AGIとは
Artificial General Intelligence / 汎用人工知能
特定のタスクに限定されず、人間が行える幅広い知的タスクを人間と同等以上に遂行できるAIの概念
ひとことで言うと
将棋だけ、翻訳だけ、のような特定の得意分野に限らず、人間ができる知的な仕事全般を人間並み以上にこなせるAIのこと。
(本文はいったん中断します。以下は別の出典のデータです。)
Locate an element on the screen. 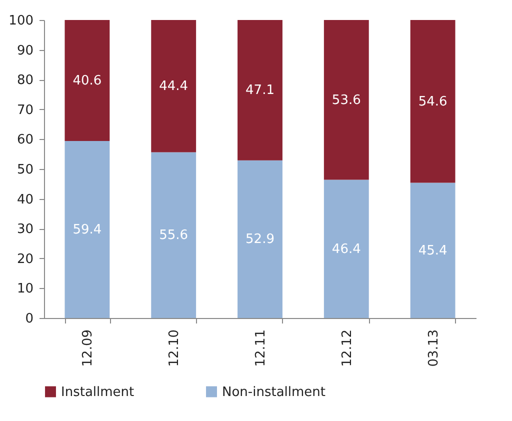 The height and width of the screenshot is (421, 512). y-tick-label: 50 is located at coordinates (25, 170).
まだ実現しておらず、定義にも幅がある。
概要
AGI(Artificial General Intelligence、汎用人工知能)とは、特定のタスクに限定されず、人間が行える幅広い知的タスクを人間と同等以上に遂行できるAIの概念を指す。 画像認識や翻訳など個別のタスクに特化した従来のAI(narrow AI)と対比される言葉で、未知の課題への適応、分野をまたぐ知識の転用、自律的な学習といった汎用性が要件として語られる。 ただし合意された厳密な定義はなく、「大半の経済的に価値ある仕事で人間を上回る」といった経済的定義から、認知能力の網羅性を求める定義まで幅がある。到達判定の基準も定まっていない。 LLMの能力向上に伴い、AGIの実現時期・定義・評価方法がAI企業や研究者の間で議論の中心になっており、アライメントやAI安全性の研究もAGIの実現を見据えた文脈で語られることが多い。
背景
AI研究の初期から人間並みの汎用知能は目標として語られてきたが、実際に発展したのは特定タスクに特化したAIだった。 特化型AIの成功と区別して本来の目標を指す言葉が必要とされ、AGIという用語が使われるようになった。近年はフロンティアモデルの汎用的な能力向上により、遠い理想ではなく到達可能性を議論する対象へと位置づけが変わりつつある。
歴史
「Artificial General Intelligence」という用語は、1997年にMark Gubrudが論文で用いた例が早期のものとして知られる。2000年代半ばにShane LeggやBen Goertzelらがこの名称を採用し、2007年出版の同名の論文集などを通じて、特化型AIと対比する言葉として定着した。
利点
- 実現すれば、専用のAIを個別に開発することなく、幅広い知的作業を単一のシステムに任せられる可能性がある
- 未知の課題への適応力を持つとされ、事前に想定していなかった問題の解決にも応用できると期待されている
欠点
- 厳密な定義や到達判定の基準が定まっていないため、実現時期や現状の到達度について議論が収束しにくい
- 人間を超える汎用的な能力を持つAIの制御可能性やアライメントの確保が、実現前から重要な課題として指摘されている
- 労働市場や社会構造への影響が大きいと想定され、実現の是非や進め方自体が政策・倫理面の論点になっている
比較
- LLM — LLMは現存する技術としてのモデルを指すのに対し、AGIは到達目標としての概念を指す。LLMの汎用性がAGIへの経路になるかどうかは見解が分かれている
関連用語
よくある質問
AGIとASIの違いは?
AGIが人間と同等程度の汎用的な知的能力を指すのに対し、ASI(Artificial Superintelligence、人工超知能)はほぼすべての領域で人類全体の知的能力を大きく上回る段階を指す言葉として使われる。ASIはAGIのさらに先の概念と位置づけられることが多い。
AGIはいつ実現するのか?
研究者やAI企業の間でも予測は数年以内から数十年以上まで大きく分かれており、そもそも定義と判定基準が定まっていないため、確立された見通しは存在しない。